IHSG Senin Siang Melemah 1% ke Level 5.839; Tertekan ke 2,5 Minggu Terendahnya, Harga Minyak Naik Kembali

83
ihsg
Vibizmedia Picture

(Vibiznews – IDX) – Dalam perdagangan bursa saham, Indeks Harga Saham Gabungan (IHSG) Senin siang ini (29/6), terpantau melemah cukup signifikan 57,185 poin (0,97%) ke level 5.838,949 setelah dibuka naik ke level 5.932.029.

IHSG bergerak terkoreksi di hari kedua ke sekitar 2,5 minggu terendahnya, sementara bursa kawasan Asia siang ini umumnya mixed di tengah serangan militer kembali antara AS dan Iran yang menaikkan lagi harga minyak dunia, serta mencermati Wall Street yang ditutup di akhir pekan dalam koreksi dipicu sektor teknologi.

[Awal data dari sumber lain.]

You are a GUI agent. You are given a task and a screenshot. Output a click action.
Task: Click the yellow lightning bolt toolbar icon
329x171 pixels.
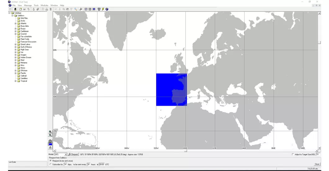103,9
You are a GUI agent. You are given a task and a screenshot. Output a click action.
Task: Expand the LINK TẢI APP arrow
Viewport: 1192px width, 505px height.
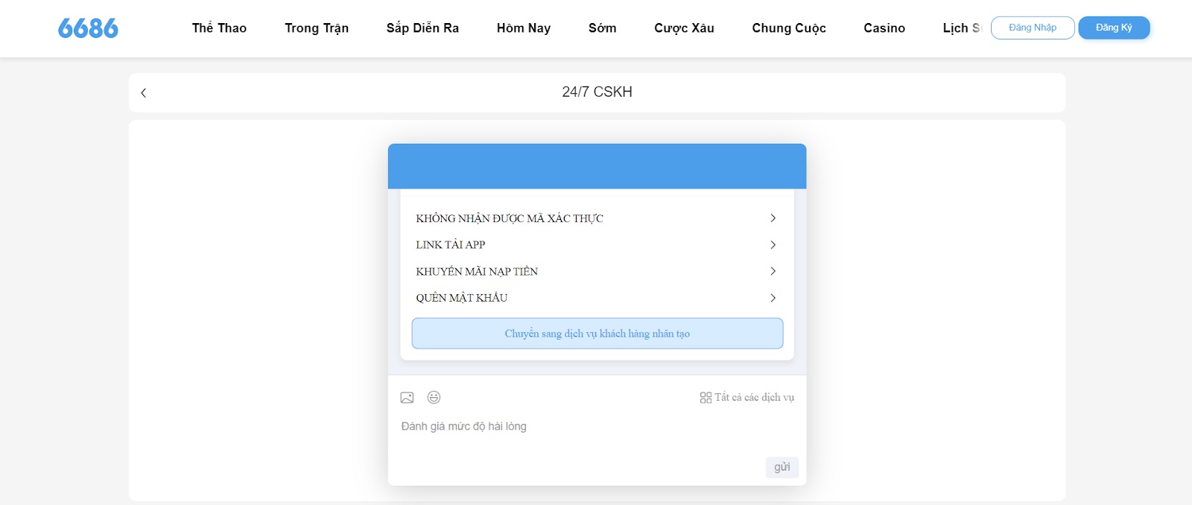pyautogui.click(x=773, y=244)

Sementara itu, nilai tukar rupiah terhadap dollar Amerika Serikat (AS) siang ini bangkit menguat 0,34% atau 60 poin ke level Rp 17.845, dengan dollar AS di pasar uang Asia melandai setelah melemah 2 hari di sesi global sebelumnya; tertahan koreksinya dari area 13 bulan tertingginya namun akan tetap membukukan bulan terbaiknya di tahun ini di tengah estimasi kenaikan suku bunga the Fed pada tahun ini.

Rupiah menguat dibandingkan posisi penutupan perdagangan sebelumnya di Rp 17.905, serta terpantau rally cukup signifikan di hari ketiga menghampiri seminggu terkuatnya.

Mengawali perdagangannya, IHSG menguat 35,895 poin (0,61%) ke level 5.932.029. Sedangkan indeks LQ45 naik 0,980 poin (0,17%) ke level 584,700. Siang ini IHSG melemah 57,185 poin (0,97%) ke level 5.838,949. Sementara LQ45 terlihat turun 1,18% atau 6,860 poin ke level 576,860.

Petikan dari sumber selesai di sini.